Another hard memory I have of him was in 1991, during the first Gulf War, when Iraq launched missiles at Israel without provocation - and without retaliation. My grandparents moved in with us during the war. Because we were afraid that the missiles were carrying chemical warheads, we had to put on gas masks. My grandfather refused to put one on. It was hard for me to see him, this man who hadn't missed any war in the twentieth century, going through this war as well. The thought of wanting to kill him again with gas, the way his entire family was killed, was chilling.


The Holocaust is an integral part of our life and this day is for all the other people in the world, so that everyone will remember and never forget. For my late grandfather, the war never ended. He lived it every day, but at least he was privileged to see daughters and grandchildren and two great-grandchildren, and to be the Godfather at the circumcision of Roy, the son of Shai, Sara's son. Roy went on a youth journey to Poland last August and told the story of my grandfather's life on the gravestone of the Jews of Radom in Treblinka.



My grandfather got to meet only the first two grandchildren who were born to him, but, since then, the Greenbaums have been joined by ten more great-grandchildren, all of whom are charming and talented children. The ninth grandchild is named after him - Yehuda Fishman, the third son of my sister, Tami.

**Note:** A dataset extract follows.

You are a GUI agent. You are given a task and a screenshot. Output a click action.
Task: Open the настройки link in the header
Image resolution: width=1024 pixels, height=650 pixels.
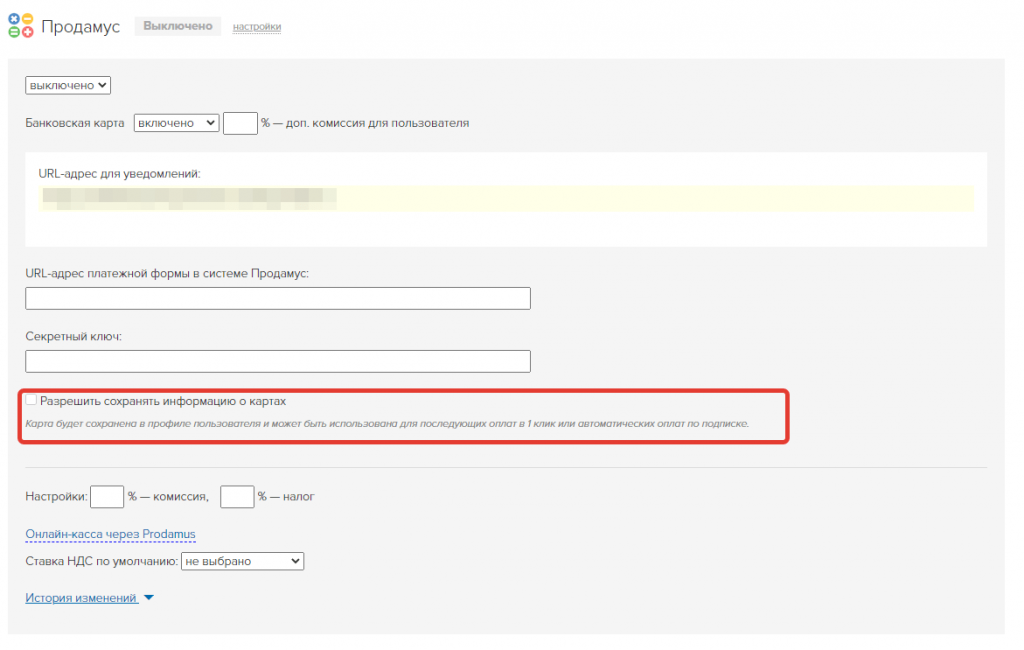tap(256, 27)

Yehuda died at the age of 93. Most of his life, he was a surprisingly strong and healthy man, but before his death there was a sharp deterioration in his condition, until he was eventually confined to his bed. As descendants of Holocaust survivors, we didn't really know what old age meant. My mother and aunt had no grandparents. We didn't have any older aunts. They were all taken from us. We met old age for the first time when my grandparents grew old. When my grandfather went into long-term care, Brenda Downs entered our lives, and this is a great opportunity to thank her for her help, the devoted care and love she lavished on the man who had given his life to others.



Many of us often wonder what would have happened if things had happened differently - if the butterfly effect could cause a chain of events to occur differently from the way they did. (The film Sliding Doors, starring Gwyneth Paltrow, illustrates this idea beautifully.) Quite a few people think about what would have happened had Adolf Hitler never been born… what would have happened had there not been a Holocaust? When I think these thoughts, the clear conclusion I come to is that, if there had not been a Holocaust, I would not exist. Even if the State of Israel were established and the Jews of the world gathered in it, I would never have arrived. The sequence of events would not have allowed this, because the bitter and painful truth is that I am here because of the Holocaust. Had it not been for the Holocaust, my grandfather would have had a completely different family today. This thought has troubled me since I was a child. What I wouldn’t give to spare my grandfather his great suffering - but that would take away the basis of my own existence. This is the meaning of being a descendant of a Holocaust survivor, and this is the heavy burden that we bear forever.